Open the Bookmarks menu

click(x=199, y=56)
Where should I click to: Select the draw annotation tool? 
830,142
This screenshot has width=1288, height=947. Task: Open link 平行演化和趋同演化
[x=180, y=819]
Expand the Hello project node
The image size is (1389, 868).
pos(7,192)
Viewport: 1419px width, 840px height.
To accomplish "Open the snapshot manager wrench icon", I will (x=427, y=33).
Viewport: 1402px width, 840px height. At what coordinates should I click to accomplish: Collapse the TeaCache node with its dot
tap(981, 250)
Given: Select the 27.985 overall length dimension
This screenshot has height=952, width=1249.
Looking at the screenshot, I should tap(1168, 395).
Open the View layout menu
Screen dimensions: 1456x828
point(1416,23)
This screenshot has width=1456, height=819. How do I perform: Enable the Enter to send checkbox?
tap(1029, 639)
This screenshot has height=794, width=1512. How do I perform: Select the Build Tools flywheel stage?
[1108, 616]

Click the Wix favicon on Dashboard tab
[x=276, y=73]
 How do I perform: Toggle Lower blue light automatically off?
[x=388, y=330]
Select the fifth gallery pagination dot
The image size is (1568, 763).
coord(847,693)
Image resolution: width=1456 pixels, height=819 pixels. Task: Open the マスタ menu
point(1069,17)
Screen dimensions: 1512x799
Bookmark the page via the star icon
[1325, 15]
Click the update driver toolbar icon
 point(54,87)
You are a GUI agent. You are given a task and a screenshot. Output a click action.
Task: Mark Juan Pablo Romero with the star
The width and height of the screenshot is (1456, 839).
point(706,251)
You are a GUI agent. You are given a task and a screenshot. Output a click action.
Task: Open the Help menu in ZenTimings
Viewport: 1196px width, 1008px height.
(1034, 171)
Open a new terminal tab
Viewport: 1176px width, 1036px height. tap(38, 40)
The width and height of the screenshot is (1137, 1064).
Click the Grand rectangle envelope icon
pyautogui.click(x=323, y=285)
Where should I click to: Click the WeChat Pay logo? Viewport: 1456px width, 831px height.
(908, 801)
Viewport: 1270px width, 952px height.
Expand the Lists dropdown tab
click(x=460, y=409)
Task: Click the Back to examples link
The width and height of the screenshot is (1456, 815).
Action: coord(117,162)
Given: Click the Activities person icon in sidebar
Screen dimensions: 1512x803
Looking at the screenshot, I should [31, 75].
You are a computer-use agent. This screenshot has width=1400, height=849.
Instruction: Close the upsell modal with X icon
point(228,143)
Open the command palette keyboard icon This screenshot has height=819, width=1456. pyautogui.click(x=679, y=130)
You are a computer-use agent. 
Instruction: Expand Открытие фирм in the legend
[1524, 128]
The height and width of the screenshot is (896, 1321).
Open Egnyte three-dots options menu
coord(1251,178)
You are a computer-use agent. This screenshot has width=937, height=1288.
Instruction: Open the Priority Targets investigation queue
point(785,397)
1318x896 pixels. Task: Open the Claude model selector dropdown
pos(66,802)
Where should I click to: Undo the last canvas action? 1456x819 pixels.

+ + + +

Would you print exactly, and only, the lines of the data above from the line with "How do I perform: Toggle" through the line with "Open the command", inclusive?

▶ _Task output_:
 How do I perform: Toggle Lower blue light automatically off?
[x=388, y=330]
Select the fifth gallery pagination dot
The image size is (1568, 763).
coord(847,693)
Image resolution: width=1456 pixels, height=819 pixels. Task: Open the マスタ menu
point(1069,17)
Screen dimensions: 1512x799
Bookmark the page via the star icon
[1325, 15]
Click the update driver toolbar icon
 point(54,87)
You are a GUI agent. You are given a task and a screenshot. Output a click action.
Task: Mark Juan Pablo Romero with the star
The width and height of the screenshot is (1456, 839).
point(706,251)
You are a GUI agent. You are given a task and a screenshot. Output a click action.
Task: Open the Help menu in ZenTimings
Viewport: 1196px width, 1008px height.
(1034, 171)
Open a new terminal tab
Viewport: 1176px width, 1036px height. tap(38, 40)
The width and height of the screenshot is (1137, 1064).
Click the Grand rectangle envelope icon
pyautogui.click(x=323, y=285)
Where should I click to: Click the WeChat Pay logo? Viewport: 1456px width, 831px height.
(908, 801)
Viewport: 1270px width, 952px height.
Expand the Lists dropdown tab
click(x=460, y=409)
Task: Click the Back to examples link
The width and height of the screenshot is (1456, 815).
Action: coord(117,162)
Given: Click the Activities person icon in sidebar
Screen dimensions: 1512x803
Looking at the screenshot, I should [31, 75].
You are a computer-use agent. This screenshot has width=1400, height=849.
Instruction: Close the upsell modal with X icon
point(228,143)
Open the command palette keyboard icon This screenshot has height=819, width=1456. pyautogui.click(x=679, y=130)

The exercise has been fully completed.